SEMANA 1: CARDIO DE BAJO IMPACTO

Sentadilla con salto, el ejercicio perfecto para mejorar la resistencia cardiovascular y aumentar la potencia muscular


Una versión más intensa de la clásica sentadilla que pone a prueba tu resistencia


Reto ejercicio en agosto
8 de agosto de 2026 a las 6:31 CEST

Continuamos con el "Reto ¡HOLA! Agosto en forma" y llega el momento de subir las pulsaciones. Después de una semana combinando ejercicios de fuerza, estabilidad y coordinación, el entrenamiento del fin de semana se centra en mejorar la resistencia cardiovascular con movimientos más explosivos. El primero de ellos es el jumping squat o sentadilla con salto, un ejercicio pliométrico que fortalece piernas y glúteos mientras aumenta la potencia muscular y ayuda a quemar más calorías.

Cómo hacer la sentadilla con salto o jumping squat

"Hoy nos toca ejercicio de cardio. Sábado y domingo vamos a destinarlo 100% al acondicionamiento físico en cuanto a resistencia con ejercicios de puro cardio, pero yo, por supuesto, te voy a meter un poquito de fuerza", explica Carlotta Chacón al comenzar la sesión.

Para realizar el jumping squat, colócate con los pies separados a la anchura de las caderas y realiza una sentadilla profunda, tratando de bajar por debajo de los 90 grados siempre que tu movilidad lo permita. Desde ahí, impulsa el cuerpo con fuerza para despegar ambos pies del suelo y aterriza suavemente flexionando las rodillas para amortiguar el impacto antes de iniciar la siguiente repetición.

"Vamos a hacer una sentadilla profunda y, de ahí, fuerte para arriba", resume la entrenadora.
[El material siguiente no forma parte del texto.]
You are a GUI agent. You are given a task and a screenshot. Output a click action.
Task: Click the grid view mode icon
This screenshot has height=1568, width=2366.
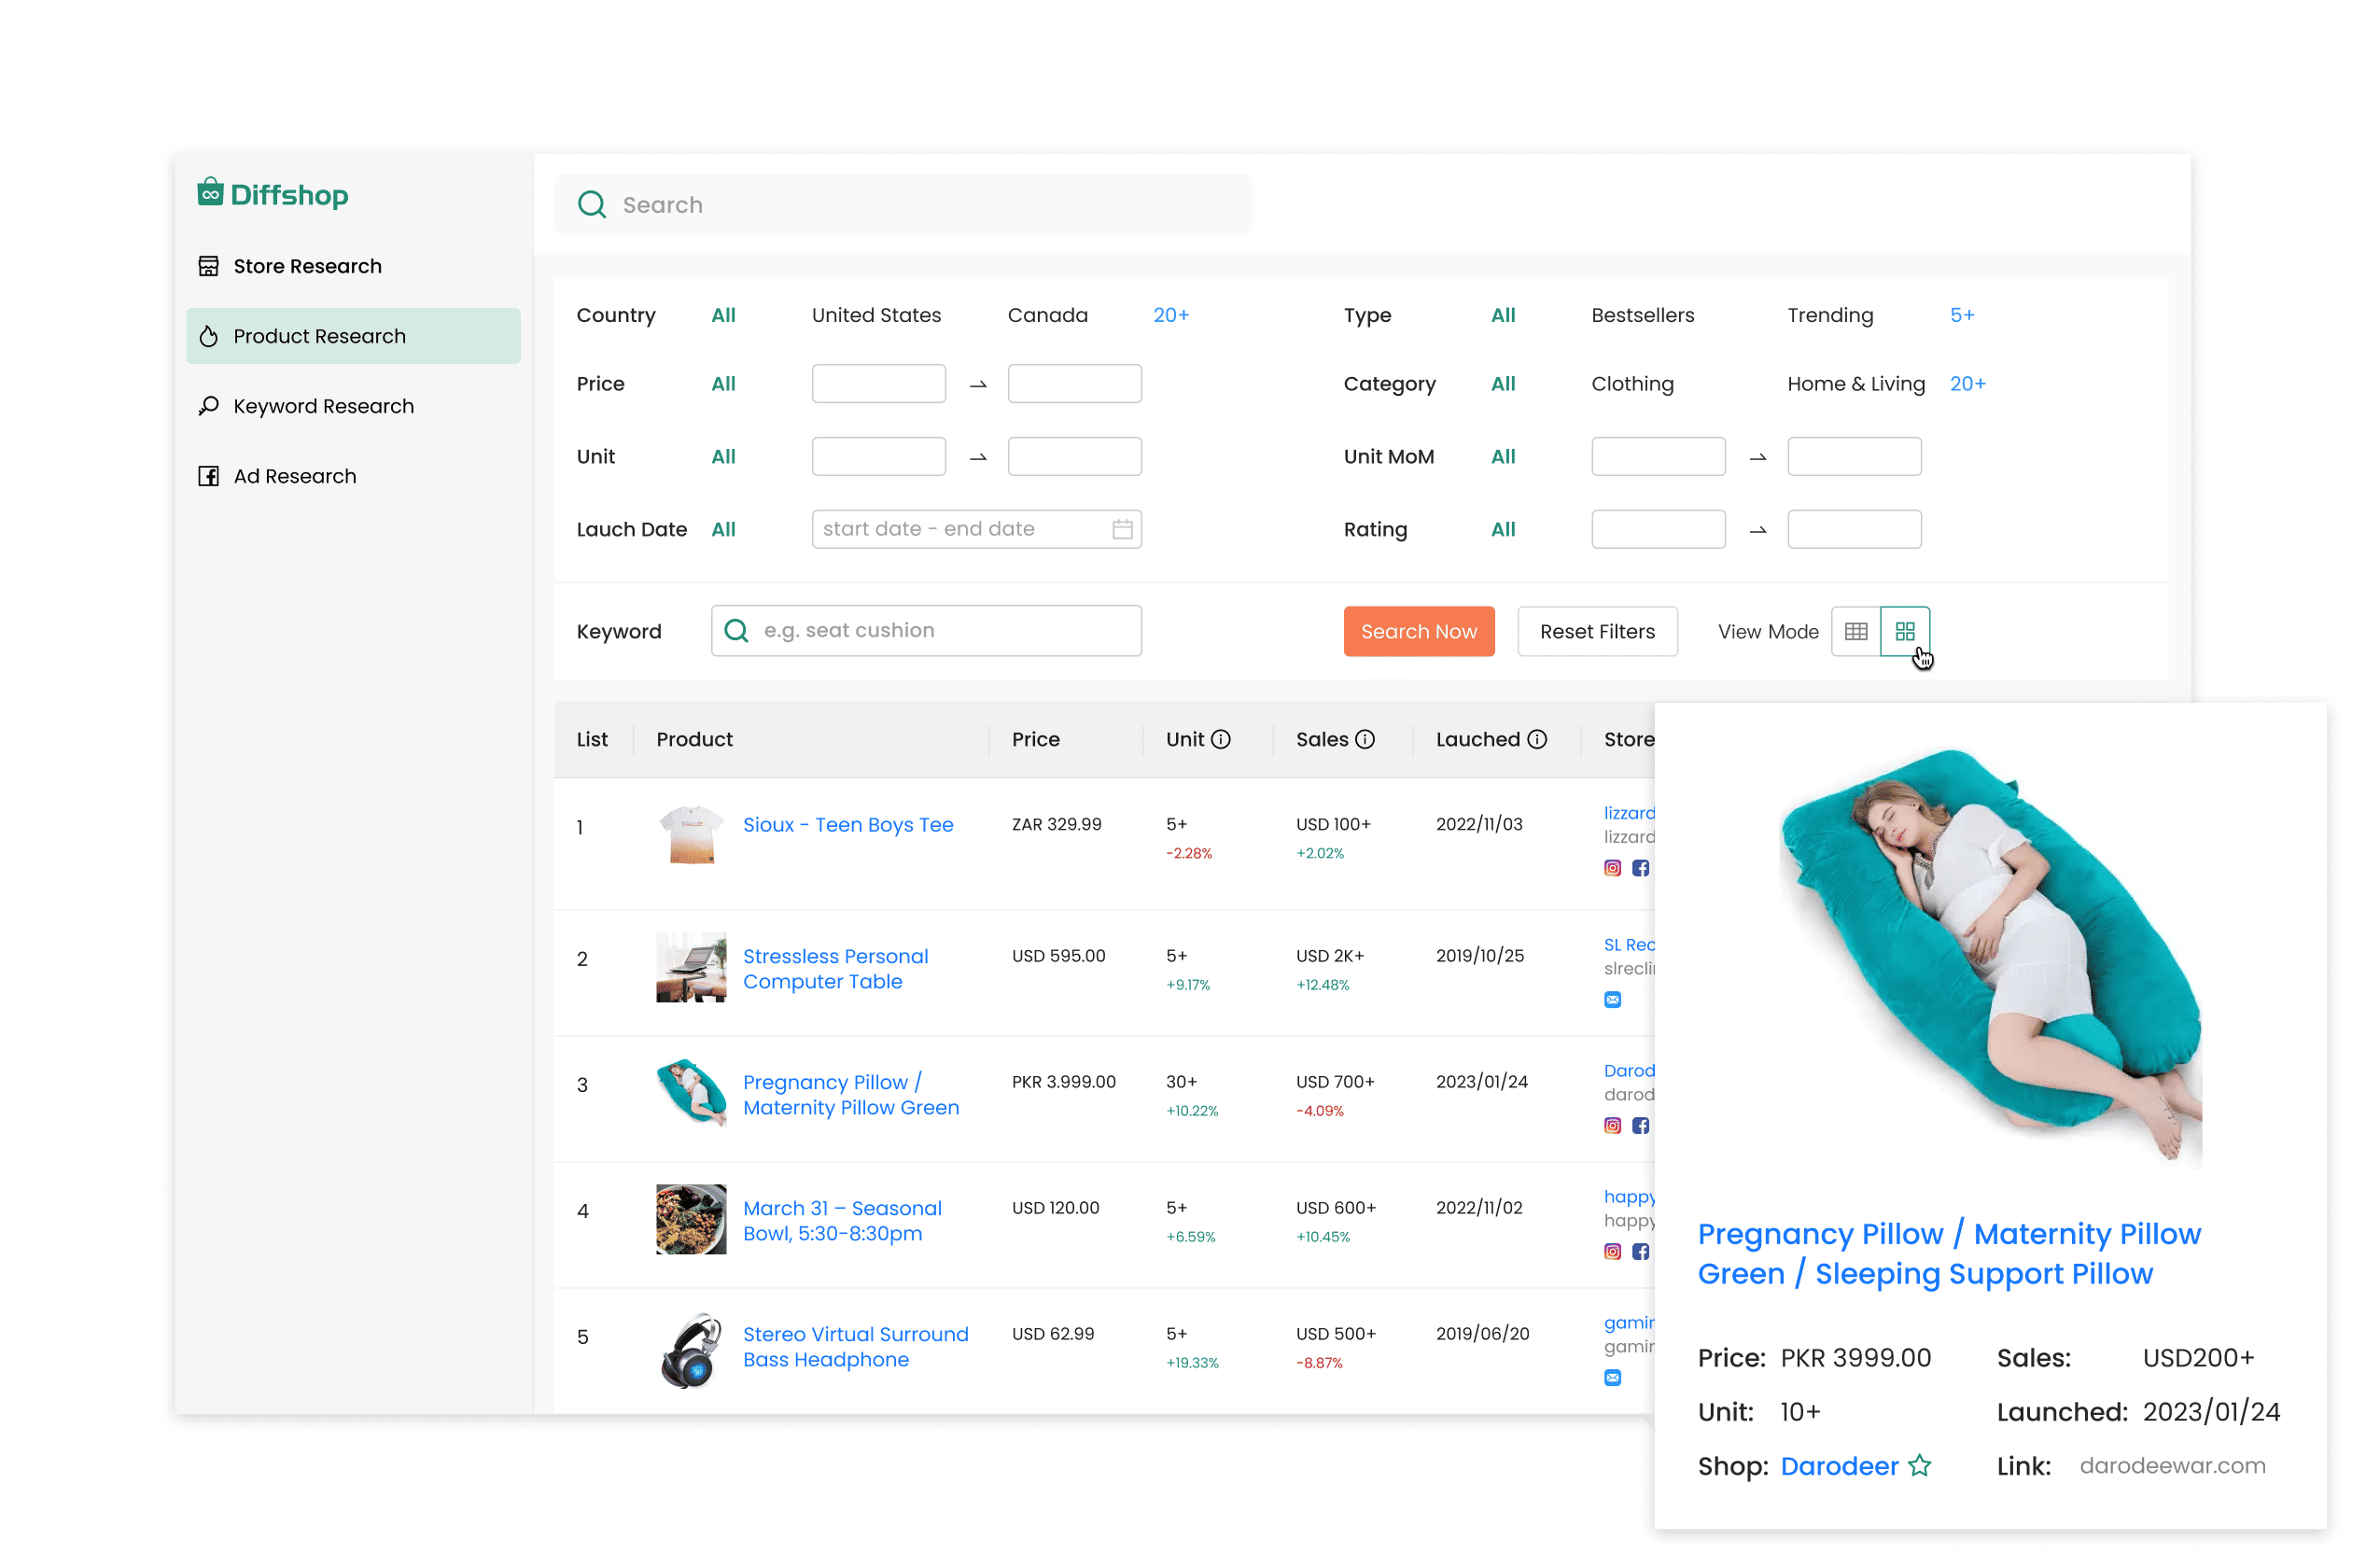click(1904, 632)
Si todavía no puedes saltar o prefieres una versión de menor impacto, Carlotta propone una alternativa igual de eficaz: baja hasta la sentadilla y elévate con fuerza sobre las puntas de los pies, como si fueras a despegar del suelo, pero sin llegar a hacerlo.

Qué trabajas con este ejercicio

Aunque el salto sea el protagonista, el jumping squat es mucho más que un ejercicio de cardio. Al tratarse de un movimiento explosivo, desarrolla la potencia muscular, es decir, la capacidad de generar fuerza en muy poco tiempo, una cualidad fundamental para correr, subir escaleras, cambiar de dirección o levantarse con agilidad.

El trabajo se concentra principalmente en los glúteos, los cuádriceps y los isquiotibiales, responsables tanto del impulso como de controlar el aterrizaje. También participan los gemelos, que ayudan en el despegue, mientras que el abdomen permanece activo durante todo el movimiento para estabilizar el tronco y proteger la columna.

Al repetirse de forma continua, este ejercicio eleva rápidamente la frecuencia cardiaca, por lo que también supone un excelente entrenamiento cardiovascular. Esto no solo mejora la resistencia física, sino que incrementa el gasto energético y favorece la quema de calorías durante y después del entrenamiento.

Cómo hacer un buen aterrizaje

Uno de los aspectos más importantes del jumping squat no es el salto, sino la forma de volver al suelo. Intenta aterrizar apoyando primero la parte media del pie y flexionando las rodillas para absorber el impacto. Evita caer con las piernas completamente estiradas o dejar que las rodillas se junten hacia dentro.

Si mantienes el pecho erguido, el abdomen contraído y el peso repartido de forma equilibrada, conseguirás un movimiento mucho más seguro y eficaz.

Cuántas series recomienda Carlotta

Para este bloque de acondicionamiento físico, Carlotta propone realizar el ejercicio por intervalos de trabajo, una forma muy eficaz de mejorar tanto la resistencia como la capacidad cardiovascular.

La recomendación es completar cuatro rondas de 30 segundos de trabajo y 10 segundos de descanso, manteniendo una intensidad alta sin perder la técnica. Si todavía estás empezando, utiliza la versión sin salto hasta que ganes fuerza y confianza. Poco a poco notarás que cada impulso resulta más potente y que tu resistencia mejora semana tras semana.